Pixel coordinate grounding data:

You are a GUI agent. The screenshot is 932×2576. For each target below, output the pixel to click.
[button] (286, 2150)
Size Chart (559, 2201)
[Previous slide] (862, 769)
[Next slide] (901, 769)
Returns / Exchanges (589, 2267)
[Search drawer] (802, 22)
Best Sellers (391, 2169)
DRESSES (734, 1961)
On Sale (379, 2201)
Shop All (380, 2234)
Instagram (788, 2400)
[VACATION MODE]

Task instructions:
Repeat each record exactly. Omit nothing.

Response:
You are a GUI agent. The screenshot is 932×2576. For each target below, output the pixel to click.
[button] (286, 2150)
Size Chart (559, 2201)
[Previous slide] (862, 769)
[Next slide] (901, 769)
Returns / Exchanges (589, 2267)
[Search drawer] (802, 22)
Best Sellers (391, 2169)
DRESSES (734, 1961)
On Sale (379, 2201)
Shop All (380, 2234)
Instagram (788, 2400)
[VACATION MODE]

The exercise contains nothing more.